[Collected data entries]
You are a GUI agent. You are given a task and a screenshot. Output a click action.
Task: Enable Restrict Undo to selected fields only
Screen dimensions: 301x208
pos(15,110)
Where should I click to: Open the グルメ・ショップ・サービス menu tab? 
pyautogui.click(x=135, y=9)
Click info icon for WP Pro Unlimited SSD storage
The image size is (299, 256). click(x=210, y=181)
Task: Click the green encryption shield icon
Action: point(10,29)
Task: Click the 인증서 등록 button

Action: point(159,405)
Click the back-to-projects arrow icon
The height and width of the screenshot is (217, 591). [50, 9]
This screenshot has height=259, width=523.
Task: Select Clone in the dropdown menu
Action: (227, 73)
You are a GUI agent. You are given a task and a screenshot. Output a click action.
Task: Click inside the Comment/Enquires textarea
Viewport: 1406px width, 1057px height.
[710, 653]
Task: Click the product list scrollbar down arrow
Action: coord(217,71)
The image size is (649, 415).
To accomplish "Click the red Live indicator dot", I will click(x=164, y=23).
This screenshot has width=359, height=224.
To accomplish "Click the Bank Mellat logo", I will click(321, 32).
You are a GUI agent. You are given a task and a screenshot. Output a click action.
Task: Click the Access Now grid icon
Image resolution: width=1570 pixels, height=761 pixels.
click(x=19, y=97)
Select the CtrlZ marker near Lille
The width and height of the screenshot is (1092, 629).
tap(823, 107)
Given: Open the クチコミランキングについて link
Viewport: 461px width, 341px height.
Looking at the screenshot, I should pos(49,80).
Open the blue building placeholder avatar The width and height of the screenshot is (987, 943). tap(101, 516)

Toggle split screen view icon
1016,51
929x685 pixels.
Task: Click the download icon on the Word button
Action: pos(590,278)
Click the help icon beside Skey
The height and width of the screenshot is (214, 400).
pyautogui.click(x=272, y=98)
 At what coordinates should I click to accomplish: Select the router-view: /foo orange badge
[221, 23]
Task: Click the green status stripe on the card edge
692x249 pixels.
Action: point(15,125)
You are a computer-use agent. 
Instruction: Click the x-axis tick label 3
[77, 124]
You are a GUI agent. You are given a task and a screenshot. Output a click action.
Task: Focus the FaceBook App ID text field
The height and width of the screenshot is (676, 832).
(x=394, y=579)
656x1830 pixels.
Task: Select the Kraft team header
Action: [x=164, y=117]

■ Work to complete ■
Where the data above reaches the line holding "Task: Enable Restrict", begin printing, and stop after the line holding "Click the help icon beside Skey". Each line must be reproduced exactly, with nothing else added.

■ Answer to the problem ■
Task: Enable Restrict Undo to selected fields only
Screen dimensions: 301x208
pos(15,110)
Where should I click to: Open the グルメ・ショップ・サービス menu tab? 
pyautogui.click(x=135, y=9)
Click info icon for WP Pro Unlimited SSD storage
The image size is (299, 256). click(x=210, y=181)
Task: Click the green encryption shield icon
Action: point(10,29)
Task: Click the 인증서 등록 button

Action: point(159,405)
Click the back-to-projects arrow icon
The height and width of the screenshot is (217, 591). [50, 9]
This screenshot has height=259, width=523.
Task: Select Clone in the dropdown menu
Action: (227, 73)
You are a GUI agent. You are given a task and a screenshot. Output a click action.
Task: Click inside the Comment/Enquires textarea
Viewport: 1406px width, 1057px height.
[710, 653]
Task: Click the product list scrollbar down arrow
Action: coord(217,71)
The image size is (649, 415).
To accomplish "Click the red Live indicator dot", I will click(x=164, y=23).
This screenshot has width=359, height=224.
To accomplish "Click the Bank Mellat logo", I will click(321, 32).
You are a GUI agent. You are given a task and a screenshot. Output a click action.
Task: Click the Access Now grid icon
Image resolution: width=1570 pixels, height=761 pixels.
click(x=19, y=97)
Select the CtrlZ marker near Lille
The width and height of the screenshot is (1092, 629).
tap(823, 107)
Given: Open the クチコミランキングについて link
Viewport: 461px width, 341px height.
Looking at the screenshot, I should pos(49,80).
Open the blue building placeholder avatar The width and height of the screenshot is (987, 943). tap(101, 516)

Toggle split screen view icon
1016,51
929x685 pixels.
Task: Click the download icon on the Word button
Action: pos(590,278)
Click the help icon beside Skey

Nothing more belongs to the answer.